Objective:
Quote each of the following records word for word.

Exercise data:
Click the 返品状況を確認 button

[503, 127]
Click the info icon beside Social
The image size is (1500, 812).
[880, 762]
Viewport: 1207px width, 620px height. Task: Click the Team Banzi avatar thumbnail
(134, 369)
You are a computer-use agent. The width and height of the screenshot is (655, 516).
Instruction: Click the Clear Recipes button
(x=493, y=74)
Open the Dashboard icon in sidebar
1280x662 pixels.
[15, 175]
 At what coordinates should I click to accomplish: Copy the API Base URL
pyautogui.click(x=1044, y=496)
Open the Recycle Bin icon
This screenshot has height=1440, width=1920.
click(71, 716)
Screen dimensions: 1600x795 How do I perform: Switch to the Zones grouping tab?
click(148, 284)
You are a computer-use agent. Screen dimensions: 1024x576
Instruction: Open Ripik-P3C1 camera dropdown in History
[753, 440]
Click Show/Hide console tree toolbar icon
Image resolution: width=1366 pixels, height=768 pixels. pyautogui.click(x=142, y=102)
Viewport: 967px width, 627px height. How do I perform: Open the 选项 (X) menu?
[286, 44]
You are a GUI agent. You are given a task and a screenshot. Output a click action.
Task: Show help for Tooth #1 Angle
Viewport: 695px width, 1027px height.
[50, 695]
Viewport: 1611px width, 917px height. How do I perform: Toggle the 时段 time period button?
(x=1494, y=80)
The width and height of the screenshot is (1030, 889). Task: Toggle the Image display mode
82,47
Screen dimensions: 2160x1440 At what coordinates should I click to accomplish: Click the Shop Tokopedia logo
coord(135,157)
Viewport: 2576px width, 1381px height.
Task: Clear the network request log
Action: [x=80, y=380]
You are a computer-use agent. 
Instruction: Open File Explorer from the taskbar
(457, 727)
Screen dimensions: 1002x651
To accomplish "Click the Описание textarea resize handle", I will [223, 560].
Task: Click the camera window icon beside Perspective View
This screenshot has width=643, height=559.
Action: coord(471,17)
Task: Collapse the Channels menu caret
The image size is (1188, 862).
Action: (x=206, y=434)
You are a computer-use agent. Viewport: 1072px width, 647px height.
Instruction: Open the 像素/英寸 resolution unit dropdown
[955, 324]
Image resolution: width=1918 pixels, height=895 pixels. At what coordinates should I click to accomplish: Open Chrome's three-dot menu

Task solution:
Click the 返品状況を確認 button

[503, 127]
Click the info icon beside Social
The image size is (1500, 812).
[880, 762]
Viewport: 1207px width, 620px height. Task: Click the Team Banzi avatar thumbnail
(134, 369)
You are a computer-use agent. The width and height of the screenshot is (655, 516).
Instruction: Click the Clear Recipes button
(x=493, y=74)
Open the Dashboard icon in sidebar
1280x662 pixels.
[15, 175]
 At what coordinates should I click to accomplish: Copy the API Base URL
pyautogui.click(x=1044, y=496)
Open the Recycle Bin icon
This screenshot has height=1440, width=1920.
click(71, 716)
Screen dimensions: 1600x795 How do I perform: Switch to the Zones grouping tab?
click(148, 284)
You are a computer-use agent. Screen dimensions: 1024x576
Instruction: Open Ripik-P3C1 camera dropdown in History
[753, 440]
Click Show/Hide console tree toolbar icon
Image resolution: width=1366 pixels, height=768 pixels. pyautogui.click(x=142, y=102)
Viewport: 967px width, 627px height. How do I perform: Open the 选项 (X) menu?
[286, 44]
You are a GUI agent. You are given a task and a screenshot. Output a click action.
Task: Show help for Tooth #1 Angle
Viewport: 695px width, 1027px height.
[50, 695]
Viewport: 1611px width, 917px height. How do I perform: Toggle the 时段 time period button?
(x=1494, y=80)
The width and height of the screenshot is (1030, 889). Task: Toggle the Image display mode
82,47
Screen dimensions: 2160x1440 At what coordinates should I click to accomplish: Click the Shop Tokopedia logo
coord(135,157)
Viewport: 2576px width, 1381px height.
Task: Clear the network request log
Action: [x=80, y=380]
You are a computer-use agent. 
Instruction: Open File Explorer from the taskbar
(457, 727)
Screen dimensions: 1002x651
To accomplish "Click the Описание textarea resize handle", I will [223, 560].
Task: Click the camera window icon beside Perspective View
This screenshot has width=643, height=559.
Action: coord(471,17)
Task: Collapse the Channels menu caret
The image size is (1188, 862).
Action: (x=206, y=434)
You are a computer-use agent. Viewport: 1072px width, 647px height.
Instruction: Open the 像素/英寸 resolution unit dropdown
[955, 324]
Image resolution: width=1918 pixels, height=895 pixels. At what coordinates should I click to accomplish: Open Chrome's three-dot menu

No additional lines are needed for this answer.